AVOID WITH OR AGAINST
Beyond this piece of legislation, I’d like to make the additional point that viewing the discussion through the prevailing lens of, “you’re either with us or you’re against us,” does a disservice to both the complex nature of policy-making and to the average citizen. The situation is not “good vs. evil” or “pro-police vs. anti-police.” Let’s judge policy on its own merits and not on its suggested symbolism. No law will solve every problem, and viewing it as such is dishonest, especially when the bigotry we all despise is rooted more in culture than in law.
THE WAY WE SEE POLICE
Furthermore, we need to stop generalizing the “police” as an institutional enemy, saying phrases like “all cops are bad,” or advocating for legislation that attacks the very same police officers who have diligently served our town for decades; this is both disingenuous and entirely counterproductive in the pursuit of meaningful change. There ARE communities in this country (and state) where police corruption and abuse of power run rampant; there is no doubt about that. But, Greenwich, CT, is not one of those communities, and our officers should not be punished because of issues that exist in other communities across the nation. A top-down crackdown on police is considerably less productive (and less genuine) than a grassroots movement coming from the communities that they serve. Hence, for the last time, we need to look at these specific issues through the proper bottom-up lens of policy-making; only when our problems are addressed on a community-by-community basis will each issue get the specific treatment it needs.
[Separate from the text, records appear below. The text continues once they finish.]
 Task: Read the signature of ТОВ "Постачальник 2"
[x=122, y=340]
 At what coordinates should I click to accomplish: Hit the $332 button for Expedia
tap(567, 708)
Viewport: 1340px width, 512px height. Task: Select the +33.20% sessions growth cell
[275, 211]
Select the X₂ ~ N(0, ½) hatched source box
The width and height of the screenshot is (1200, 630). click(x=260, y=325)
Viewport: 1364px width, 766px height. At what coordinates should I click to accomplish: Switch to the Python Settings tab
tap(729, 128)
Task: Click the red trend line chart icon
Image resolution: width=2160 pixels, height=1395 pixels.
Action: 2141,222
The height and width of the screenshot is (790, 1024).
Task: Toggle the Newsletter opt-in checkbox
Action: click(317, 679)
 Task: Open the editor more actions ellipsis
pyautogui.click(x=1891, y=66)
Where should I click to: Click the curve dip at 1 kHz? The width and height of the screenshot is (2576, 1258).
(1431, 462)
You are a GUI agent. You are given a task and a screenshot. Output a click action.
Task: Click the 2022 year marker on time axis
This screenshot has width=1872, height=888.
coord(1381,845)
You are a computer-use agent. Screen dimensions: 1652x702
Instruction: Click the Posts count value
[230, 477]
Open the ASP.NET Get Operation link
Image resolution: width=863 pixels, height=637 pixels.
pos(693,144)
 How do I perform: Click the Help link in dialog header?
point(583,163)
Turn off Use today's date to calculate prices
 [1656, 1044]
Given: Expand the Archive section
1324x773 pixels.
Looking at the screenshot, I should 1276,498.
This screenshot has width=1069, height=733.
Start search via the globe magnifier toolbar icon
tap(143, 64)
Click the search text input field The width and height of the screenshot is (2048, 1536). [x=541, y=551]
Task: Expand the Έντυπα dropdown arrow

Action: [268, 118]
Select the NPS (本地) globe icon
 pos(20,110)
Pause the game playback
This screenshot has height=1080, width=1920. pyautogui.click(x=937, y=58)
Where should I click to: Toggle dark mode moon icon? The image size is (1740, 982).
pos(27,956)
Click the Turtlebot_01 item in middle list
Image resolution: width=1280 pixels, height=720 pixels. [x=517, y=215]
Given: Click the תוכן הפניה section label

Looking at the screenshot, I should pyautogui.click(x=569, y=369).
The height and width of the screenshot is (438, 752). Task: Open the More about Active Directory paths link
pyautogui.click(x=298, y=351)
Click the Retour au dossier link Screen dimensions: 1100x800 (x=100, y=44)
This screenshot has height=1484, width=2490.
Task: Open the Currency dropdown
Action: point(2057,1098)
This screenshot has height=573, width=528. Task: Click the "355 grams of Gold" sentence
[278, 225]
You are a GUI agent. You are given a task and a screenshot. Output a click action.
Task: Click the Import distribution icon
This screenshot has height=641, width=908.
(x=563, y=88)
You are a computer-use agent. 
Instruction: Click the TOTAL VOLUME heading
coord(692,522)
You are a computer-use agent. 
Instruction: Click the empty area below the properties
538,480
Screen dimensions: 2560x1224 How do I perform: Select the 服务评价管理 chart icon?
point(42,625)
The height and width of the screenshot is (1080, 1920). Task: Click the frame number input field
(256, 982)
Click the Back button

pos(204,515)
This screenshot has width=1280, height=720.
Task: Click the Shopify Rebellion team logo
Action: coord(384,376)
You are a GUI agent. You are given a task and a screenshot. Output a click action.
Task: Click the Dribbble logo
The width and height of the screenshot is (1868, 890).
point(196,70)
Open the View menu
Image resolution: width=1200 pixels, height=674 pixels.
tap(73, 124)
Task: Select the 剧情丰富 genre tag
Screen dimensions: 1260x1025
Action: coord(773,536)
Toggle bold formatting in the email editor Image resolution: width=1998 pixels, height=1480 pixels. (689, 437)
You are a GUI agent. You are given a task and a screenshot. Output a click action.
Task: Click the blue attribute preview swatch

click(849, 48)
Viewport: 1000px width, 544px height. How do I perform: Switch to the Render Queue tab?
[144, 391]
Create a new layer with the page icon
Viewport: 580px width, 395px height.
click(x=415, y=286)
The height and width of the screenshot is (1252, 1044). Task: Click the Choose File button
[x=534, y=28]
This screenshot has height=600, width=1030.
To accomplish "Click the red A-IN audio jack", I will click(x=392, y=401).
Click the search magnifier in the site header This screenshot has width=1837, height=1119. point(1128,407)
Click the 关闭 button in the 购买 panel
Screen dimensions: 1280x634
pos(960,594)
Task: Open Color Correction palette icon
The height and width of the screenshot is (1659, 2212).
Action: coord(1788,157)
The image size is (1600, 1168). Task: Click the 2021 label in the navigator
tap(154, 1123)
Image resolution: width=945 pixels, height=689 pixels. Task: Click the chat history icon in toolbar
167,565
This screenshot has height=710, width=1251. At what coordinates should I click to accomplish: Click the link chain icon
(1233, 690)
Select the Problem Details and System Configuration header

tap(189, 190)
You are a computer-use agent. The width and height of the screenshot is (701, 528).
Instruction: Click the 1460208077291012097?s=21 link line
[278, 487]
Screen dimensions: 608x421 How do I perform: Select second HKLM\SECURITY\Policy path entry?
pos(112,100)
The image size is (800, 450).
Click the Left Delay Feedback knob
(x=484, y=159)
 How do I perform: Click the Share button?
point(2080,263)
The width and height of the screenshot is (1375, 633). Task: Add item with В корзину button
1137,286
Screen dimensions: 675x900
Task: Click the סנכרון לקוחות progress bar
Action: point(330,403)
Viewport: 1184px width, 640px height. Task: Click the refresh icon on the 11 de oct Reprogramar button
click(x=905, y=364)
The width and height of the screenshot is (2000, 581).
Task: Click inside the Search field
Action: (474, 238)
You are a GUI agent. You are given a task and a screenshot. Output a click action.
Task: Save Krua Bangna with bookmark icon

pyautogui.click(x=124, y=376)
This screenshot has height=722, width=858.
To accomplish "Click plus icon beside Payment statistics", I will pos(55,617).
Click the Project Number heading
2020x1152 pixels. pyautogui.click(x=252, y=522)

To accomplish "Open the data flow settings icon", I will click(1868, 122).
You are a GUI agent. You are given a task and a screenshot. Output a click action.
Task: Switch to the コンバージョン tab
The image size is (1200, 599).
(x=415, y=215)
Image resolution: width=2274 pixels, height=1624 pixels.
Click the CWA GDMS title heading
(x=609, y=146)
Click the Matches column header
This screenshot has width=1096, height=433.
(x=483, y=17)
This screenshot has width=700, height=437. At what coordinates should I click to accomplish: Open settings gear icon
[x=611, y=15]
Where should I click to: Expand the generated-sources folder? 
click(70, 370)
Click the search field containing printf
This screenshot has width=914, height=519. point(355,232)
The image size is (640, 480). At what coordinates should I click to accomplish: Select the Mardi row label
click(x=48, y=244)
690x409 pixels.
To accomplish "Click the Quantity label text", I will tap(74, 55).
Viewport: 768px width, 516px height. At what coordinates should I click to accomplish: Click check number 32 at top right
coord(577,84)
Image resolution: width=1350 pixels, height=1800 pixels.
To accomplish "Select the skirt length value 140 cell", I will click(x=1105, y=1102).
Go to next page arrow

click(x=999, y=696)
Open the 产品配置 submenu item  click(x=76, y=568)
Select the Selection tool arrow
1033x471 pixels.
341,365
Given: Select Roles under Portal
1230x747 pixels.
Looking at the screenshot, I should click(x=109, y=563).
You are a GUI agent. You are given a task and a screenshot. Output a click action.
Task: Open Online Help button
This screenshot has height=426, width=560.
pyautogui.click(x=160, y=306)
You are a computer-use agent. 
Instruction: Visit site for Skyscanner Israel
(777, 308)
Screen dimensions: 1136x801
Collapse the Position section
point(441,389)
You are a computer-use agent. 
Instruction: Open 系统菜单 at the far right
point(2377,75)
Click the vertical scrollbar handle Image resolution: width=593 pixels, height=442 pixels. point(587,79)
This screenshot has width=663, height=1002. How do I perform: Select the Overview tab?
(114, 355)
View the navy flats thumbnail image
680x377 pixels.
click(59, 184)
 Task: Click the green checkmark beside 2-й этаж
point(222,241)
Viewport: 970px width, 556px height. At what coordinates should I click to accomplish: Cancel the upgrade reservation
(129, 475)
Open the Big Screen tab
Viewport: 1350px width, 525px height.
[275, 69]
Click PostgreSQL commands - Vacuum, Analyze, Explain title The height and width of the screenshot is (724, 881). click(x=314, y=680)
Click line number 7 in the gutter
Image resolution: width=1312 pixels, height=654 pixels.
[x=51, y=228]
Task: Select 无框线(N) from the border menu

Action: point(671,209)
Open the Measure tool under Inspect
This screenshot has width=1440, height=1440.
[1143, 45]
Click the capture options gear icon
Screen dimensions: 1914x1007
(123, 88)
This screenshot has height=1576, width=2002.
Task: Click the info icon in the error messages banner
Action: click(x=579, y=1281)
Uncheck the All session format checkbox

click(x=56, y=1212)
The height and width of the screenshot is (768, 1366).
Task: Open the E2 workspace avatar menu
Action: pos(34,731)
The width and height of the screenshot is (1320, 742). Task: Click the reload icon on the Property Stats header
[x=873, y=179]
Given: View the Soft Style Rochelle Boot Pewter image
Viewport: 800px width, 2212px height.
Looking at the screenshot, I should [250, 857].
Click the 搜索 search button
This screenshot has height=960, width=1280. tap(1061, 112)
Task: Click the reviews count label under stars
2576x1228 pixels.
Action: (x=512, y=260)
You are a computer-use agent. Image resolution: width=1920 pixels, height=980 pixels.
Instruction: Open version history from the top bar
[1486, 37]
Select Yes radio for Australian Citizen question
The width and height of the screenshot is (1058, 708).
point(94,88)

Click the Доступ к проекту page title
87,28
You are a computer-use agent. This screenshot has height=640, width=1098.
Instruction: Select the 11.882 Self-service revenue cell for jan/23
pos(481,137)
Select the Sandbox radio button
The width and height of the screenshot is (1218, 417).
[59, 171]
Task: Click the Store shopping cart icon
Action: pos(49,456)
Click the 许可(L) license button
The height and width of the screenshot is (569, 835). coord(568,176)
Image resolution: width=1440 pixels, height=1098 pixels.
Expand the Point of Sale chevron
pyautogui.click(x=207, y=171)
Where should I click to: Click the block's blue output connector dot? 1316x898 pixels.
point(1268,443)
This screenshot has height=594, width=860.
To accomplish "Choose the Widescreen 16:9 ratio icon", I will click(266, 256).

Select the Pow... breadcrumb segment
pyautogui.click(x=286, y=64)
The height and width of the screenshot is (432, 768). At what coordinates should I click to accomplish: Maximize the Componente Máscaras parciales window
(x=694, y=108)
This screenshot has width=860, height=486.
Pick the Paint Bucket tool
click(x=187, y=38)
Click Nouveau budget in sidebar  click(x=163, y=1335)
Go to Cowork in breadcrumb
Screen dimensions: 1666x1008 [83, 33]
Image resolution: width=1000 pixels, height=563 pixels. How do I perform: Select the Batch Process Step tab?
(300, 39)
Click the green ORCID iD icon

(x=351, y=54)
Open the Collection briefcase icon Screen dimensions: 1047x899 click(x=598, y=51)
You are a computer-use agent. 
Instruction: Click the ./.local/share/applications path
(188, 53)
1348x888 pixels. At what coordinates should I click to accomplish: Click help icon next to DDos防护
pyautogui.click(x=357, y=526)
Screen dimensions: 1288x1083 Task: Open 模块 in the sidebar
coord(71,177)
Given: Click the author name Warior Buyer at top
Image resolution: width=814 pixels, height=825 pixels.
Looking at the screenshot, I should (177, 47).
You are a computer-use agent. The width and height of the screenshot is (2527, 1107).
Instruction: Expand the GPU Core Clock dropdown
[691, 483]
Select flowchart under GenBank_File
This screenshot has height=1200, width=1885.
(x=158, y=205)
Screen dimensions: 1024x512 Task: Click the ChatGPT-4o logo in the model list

There are 41 distinct sections to this bill, and only two of them are problematic. Let’s not ruin the entire piece of legislation because there are disagreements on a few points. This legislation, even without the two problematic provisions, is ground-breaking in ensuring our police departments and our communities are given the proper attention during these trying times. But, we still have a long way to go in the pursuit of social justice and we’re only just getting started.
Zane Khader, the immediate past president of the Greenwich High School student body, wrote this piece in conjunction with Joe Kelly, candidate, 150th District.